Friday, June 17, 2011

Bug 11858963: optimization goes wrong with FIRST_ROWS_K (11g)?

At the beginning of March, I noticed some very odd things in a 10053 trace of a problem query I was working on. I also made some comments on Kerry Osborn's blog related to this matter. Oracle Support turned this into a new bug (11858963), unfortunately an aberration of Fix 4887636. I was told that this bug will not be fixed in 11gR1 (as 11.1.0.7 is the terminal release), but it will be included in future 11gR2 patches.

If you have access to SRs, you can follow the history in SR 3-314198695. For those that cannot, here is a short summary.

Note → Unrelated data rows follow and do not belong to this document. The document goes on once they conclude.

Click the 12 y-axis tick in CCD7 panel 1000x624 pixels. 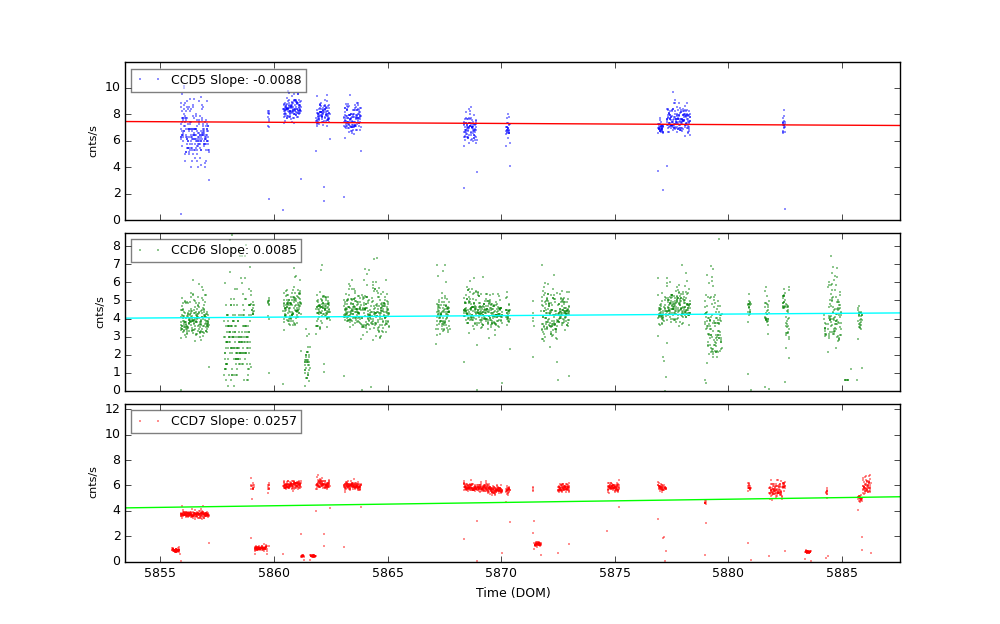[x=113, y=409]
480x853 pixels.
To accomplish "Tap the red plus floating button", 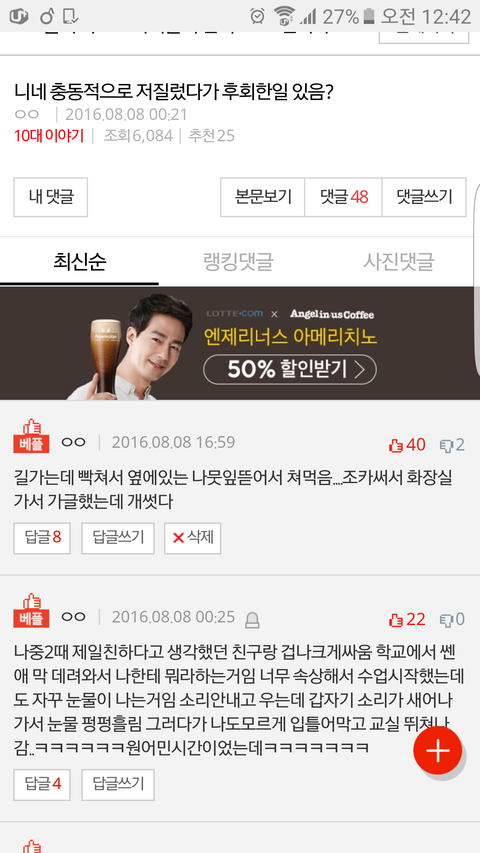I will click(x=438, y=750).
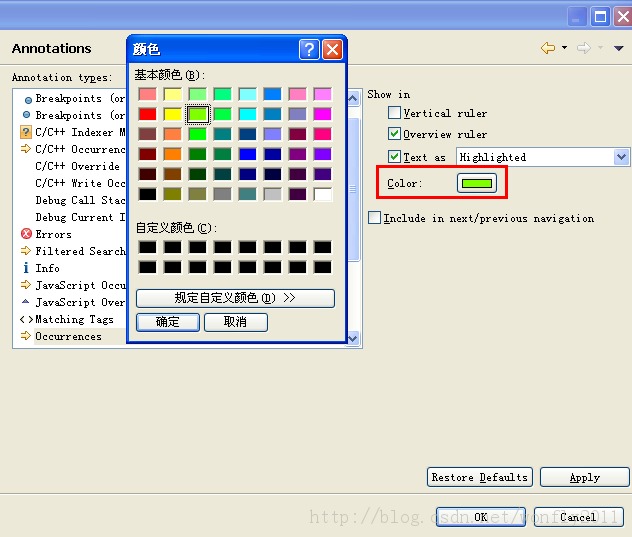
Task: Pick the white basic color swatch
Action: pos(322,194)
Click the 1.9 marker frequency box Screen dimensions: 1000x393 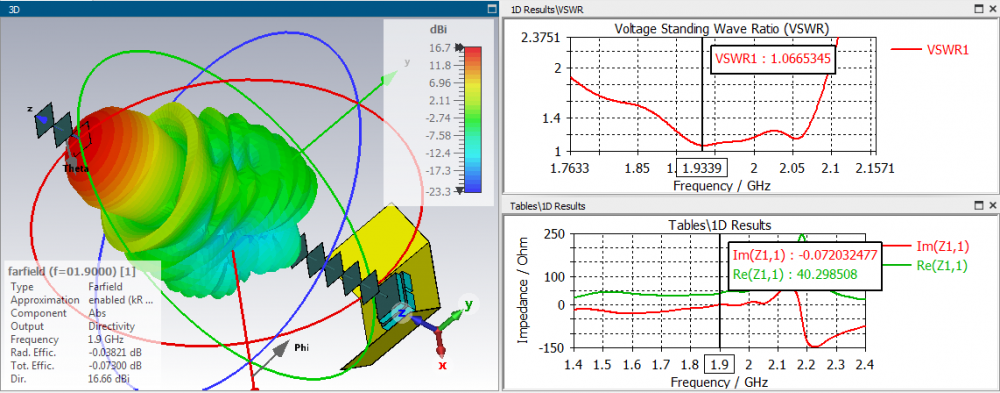pos(719,365)
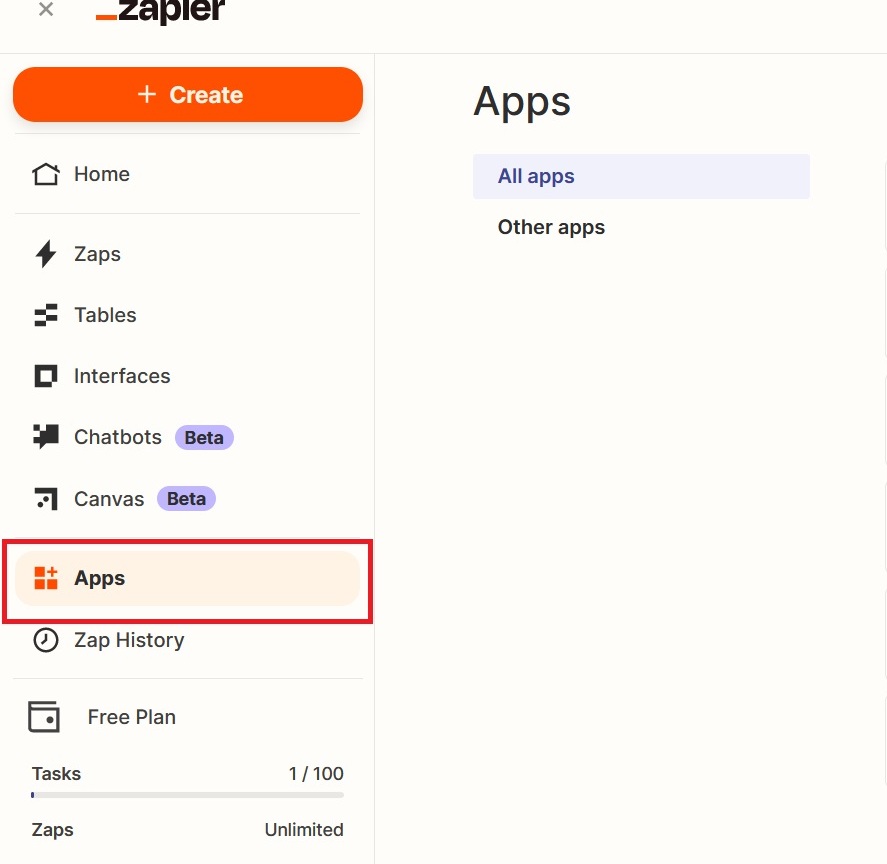Click the Zapier logo
The height and width of the screenshot is (864, 887).
[x=161, y=11]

We had a query that suffered severe performance degradation after upgrading from 10.2.0.4 to 11.1.0.7. I attempted to use SQLT but initially run into problems with the different versions of SQLT, so I did the next best thing and looked at the 10053 traces directly. After a bit of digging, I noticed several cases where the estimated cardinality was completely off. For example:


First K Rows: non adjusted N = 1916086.00, sq fil. factor = 1.000000
First K Rows: K = 10.00, N = 1916086.00
First K Rows: old pf = 0.1443463, new pf = 0.0000052
Access path analysis for FRRGRNL
***************************************
SINGLE TABLE ACCESS PATH (First K Rows)
Single Table Cardinality Estimation for FRRGRNL[FRRGRNL] 
Table: FRRGRNL Alias: FRRGRNL
Card: Original: 10.000000 Rounded: 10 Computed: 10.00 Non Adjusted: 10.00



So, the idea behind FIRST_ROWS_K is that you want the entire query to be optimized (Jonathan Lewis would spell it with an "s") for the retrieval of the first K rows. Makes sense, sounds like a good idea. The problem I had with this initial finding is that every single rowsource was being reduced to having a cardinality of K. That is just wrong. Why is it wrong? Let's say you have a table with, um, 1916086 rows. Would you want the optimizer to pretend it has 10 rows and make it the driver of a Nested Loop? Not me. Or likewise, would you want the optimizer to think "Hey, look at that, 10 rows, I'll use an index lookup". Why would you want FIRST_ROWS_K to completely obliterate ALL your cardinalities?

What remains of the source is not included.